FRAGMENTO CITADO:
++++++
En su país, Nicaragua, estaba por estallar una nueva guerra. En abril de 2018, Monimbó, el barrio que resistió un bombardeo en 1979, se levantó en contra del gobierno de Daniel Ortega. Eran jóvenes sin armas. El turismo, la actividad de la que dependían muchos habitantes de este pequeño territorio, bajó drásticamente, igual que los pronósticos de toda la economía.

Sabrina Duque nunca ha querido contar historias tristes, ni narrar las noticias de las que todos los periódicos escriben. Lo suyo ha sido, desde que leyó Noticia de un secuestro, a los 17 años, generar conocimiento. Lo ha hecho con los perfiles de Cristiano Ronaldo o Vasco Pimentel —que fue el primer texto cultural finalista en el Premio Gabriel García Márquez, que entrega la Fundación de Nuevo Periodismo Iberoamericano—.

Duque no quería escribir de la política nicaragüense, pero le fue inevitable. Alrededor suyo había una guerra que, como extranjera, no le permitía salir de casa, pero que hasta julio de 2018 había cobrado más de 400 vidas. Ante la crisis, quería poner el cuerpo, donar su sangre, ayudar, pero también quería escribir cómo los personajes que se presentaron ante sus ojos como seres invencibles al poder de un volcán, ahora no sabían bien lo que podía pasar ante una política de exterminio por el afán de poder.
++++++
DATOS DE ENTRADA:
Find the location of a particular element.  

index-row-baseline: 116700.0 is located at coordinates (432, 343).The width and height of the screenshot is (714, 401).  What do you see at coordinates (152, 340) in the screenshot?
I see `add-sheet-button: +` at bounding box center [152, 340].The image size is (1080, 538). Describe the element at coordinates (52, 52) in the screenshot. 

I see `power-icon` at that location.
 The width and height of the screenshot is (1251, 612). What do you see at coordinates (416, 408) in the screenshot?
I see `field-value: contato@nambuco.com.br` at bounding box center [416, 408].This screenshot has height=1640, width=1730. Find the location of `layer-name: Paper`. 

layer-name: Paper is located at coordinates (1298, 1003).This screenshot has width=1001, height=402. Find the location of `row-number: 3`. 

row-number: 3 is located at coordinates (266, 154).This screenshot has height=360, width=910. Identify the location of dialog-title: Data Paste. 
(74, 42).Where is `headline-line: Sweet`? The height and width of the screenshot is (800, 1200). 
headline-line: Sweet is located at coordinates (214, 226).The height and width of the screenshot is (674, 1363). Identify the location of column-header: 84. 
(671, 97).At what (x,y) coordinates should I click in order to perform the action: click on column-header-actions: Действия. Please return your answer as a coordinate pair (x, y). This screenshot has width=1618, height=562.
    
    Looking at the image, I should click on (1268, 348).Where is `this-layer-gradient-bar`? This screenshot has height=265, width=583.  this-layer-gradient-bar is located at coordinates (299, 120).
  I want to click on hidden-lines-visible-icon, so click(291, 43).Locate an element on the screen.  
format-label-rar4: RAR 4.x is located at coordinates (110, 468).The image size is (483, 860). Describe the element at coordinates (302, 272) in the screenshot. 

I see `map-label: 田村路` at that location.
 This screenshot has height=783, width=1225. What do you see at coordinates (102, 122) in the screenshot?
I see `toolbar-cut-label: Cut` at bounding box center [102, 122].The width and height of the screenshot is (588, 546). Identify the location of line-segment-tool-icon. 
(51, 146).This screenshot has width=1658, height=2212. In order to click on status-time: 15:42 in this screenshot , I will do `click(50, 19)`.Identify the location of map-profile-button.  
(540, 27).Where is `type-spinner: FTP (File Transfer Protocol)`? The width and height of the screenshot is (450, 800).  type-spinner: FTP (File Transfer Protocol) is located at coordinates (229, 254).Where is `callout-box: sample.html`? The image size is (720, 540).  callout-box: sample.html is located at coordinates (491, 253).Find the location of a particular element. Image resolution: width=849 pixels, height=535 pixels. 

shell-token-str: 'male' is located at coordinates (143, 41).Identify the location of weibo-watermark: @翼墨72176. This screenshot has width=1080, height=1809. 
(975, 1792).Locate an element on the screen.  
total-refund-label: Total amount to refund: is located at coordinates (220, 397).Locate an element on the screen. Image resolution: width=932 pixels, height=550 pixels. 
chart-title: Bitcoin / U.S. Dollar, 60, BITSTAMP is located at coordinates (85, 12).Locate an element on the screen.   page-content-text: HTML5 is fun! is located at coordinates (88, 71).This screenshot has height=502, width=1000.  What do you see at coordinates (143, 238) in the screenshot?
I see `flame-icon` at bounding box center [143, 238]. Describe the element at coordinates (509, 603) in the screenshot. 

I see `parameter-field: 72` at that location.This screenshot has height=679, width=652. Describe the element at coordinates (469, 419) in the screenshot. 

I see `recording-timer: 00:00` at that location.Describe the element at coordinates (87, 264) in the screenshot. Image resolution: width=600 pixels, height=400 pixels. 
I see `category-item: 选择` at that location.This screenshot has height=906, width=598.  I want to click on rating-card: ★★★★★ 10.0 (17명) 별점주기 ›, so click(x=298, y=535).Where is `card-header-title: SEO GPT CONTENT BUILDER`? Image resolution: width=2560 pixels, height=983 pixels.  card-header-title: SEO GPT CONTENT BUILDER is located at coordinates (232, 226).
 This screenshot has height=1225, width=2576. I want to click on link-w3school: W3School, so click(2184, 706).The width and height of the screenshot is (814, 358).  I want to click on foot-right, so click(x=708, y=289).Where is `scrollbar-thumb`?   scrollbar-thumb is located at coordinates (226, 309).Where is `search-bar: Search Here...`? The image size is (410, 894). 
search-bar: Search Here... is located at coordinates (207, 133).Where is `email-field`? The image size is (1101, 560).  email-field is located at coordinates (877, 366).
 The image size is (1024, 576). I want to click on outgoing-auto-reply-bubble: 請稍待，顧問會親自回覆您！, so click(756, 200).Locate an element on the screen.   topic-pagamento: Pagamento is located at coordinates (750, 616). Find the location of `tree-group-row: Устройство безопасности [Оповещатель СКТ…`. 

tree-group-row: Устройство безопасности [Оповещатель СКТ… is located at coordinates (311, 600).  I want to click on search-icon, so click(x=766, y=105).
++++++
CONSIGNA: Resume en dos oraciones el texto sobre Sabrina Duque y Nicaragua.

SOLUCIÓN: En abril de 2018, Monimbó, un barrio de Nicaragua, se levantó sin armas contra el gobierno de Daniel Ortega, y el turismo del que dependían muchos de sus habitantes bajó drásticamente. Sabrina Duque, que nunca ha querido contar historias tristes sino generar conocimiento, no quería escribir de la política nicaragüense, pero le fue inevitable ante una guerra que hasta julio de 2018 había cobrado más de 400 vidas.